TASK –
Count the lines in the entries below that include the word "will". Give nothing but the number.

[Dataset entries]
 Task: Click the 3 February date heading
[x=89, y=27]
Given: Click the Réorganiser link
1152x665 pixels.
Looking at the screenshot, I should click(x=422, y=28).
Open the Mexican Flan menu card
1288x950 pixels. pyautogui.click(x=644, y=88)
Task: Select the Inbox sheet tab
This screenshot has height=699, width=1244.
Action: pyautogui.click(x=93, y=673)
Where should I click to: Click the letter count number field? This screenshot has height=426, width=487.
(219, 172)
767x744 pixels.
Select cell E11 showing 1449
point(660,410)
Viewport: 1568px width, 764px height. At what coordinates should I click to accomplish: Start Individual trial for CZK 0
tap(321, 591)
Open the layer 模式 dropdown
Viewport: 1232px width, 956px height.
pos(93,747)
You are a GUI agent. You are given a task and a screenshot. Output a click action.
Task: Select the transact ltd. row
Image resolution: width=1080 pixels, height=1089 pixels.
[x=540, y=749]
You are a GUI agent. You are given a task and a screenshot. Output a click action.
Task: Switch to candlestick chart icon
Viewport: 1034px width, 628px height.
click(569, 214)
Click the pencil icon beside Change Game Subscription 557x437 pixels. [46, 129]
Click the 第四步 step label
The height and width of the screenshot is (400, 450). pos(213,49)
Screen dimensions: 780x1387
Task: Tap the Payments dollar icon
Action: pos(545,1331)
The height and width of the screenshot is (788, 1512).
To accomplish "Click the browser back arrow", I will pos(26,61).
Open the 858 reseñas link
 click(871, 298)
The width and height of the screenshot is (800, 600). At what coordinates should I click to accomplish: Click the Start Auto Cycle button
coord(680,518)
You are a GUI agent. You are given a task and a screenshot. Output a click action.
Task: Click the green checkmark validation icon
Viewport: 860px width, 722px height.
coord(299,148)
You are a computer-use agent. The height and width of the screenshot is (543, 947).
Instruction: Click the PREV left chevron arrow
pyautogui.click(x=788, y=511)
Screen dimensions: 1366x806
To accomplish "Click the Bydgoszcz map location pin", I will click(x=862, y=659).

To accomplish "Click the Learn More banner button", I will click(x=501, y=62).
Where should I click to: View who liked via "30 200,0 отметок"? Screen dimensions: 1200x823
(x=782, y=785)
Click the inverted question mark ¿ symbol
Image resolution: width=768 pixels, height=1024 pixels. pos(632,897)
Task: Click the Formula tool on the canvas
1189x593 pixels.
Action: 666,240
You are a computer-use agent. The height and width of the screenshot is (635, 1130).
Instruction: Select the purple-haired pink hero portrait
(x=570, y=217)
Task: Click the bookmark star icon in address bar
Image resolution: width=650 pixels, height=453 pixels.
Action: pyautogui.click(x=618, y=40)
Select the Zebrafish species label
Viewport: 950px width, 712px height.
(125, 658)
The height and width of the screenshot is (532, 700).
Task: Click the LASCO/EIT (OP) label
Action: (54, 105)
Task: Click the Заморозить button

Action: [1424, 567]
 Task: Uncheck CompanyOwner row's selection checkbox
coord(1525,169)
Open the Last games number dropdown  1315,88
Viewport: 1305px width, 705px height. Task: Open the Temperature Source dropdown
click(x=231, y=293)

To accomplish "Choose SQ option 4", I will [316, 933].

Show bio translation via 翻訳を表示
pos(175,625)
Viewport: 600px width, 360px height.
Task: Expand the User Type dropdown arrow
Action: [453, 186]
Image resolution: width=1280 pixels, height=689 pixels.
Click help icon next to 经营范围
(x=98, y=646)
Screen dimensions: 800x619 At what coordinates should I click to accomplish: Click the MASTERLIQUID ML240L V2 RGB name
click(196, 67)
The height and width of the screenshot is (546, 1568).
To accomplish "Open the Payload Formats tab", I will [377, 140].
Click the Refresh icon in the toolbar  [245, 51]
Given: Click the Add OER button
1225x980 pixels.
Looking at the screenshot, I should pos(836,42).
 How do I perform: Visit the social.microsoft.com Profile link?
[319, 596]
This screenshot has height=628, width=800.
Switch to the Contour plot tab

SOLUTION BELOW –
5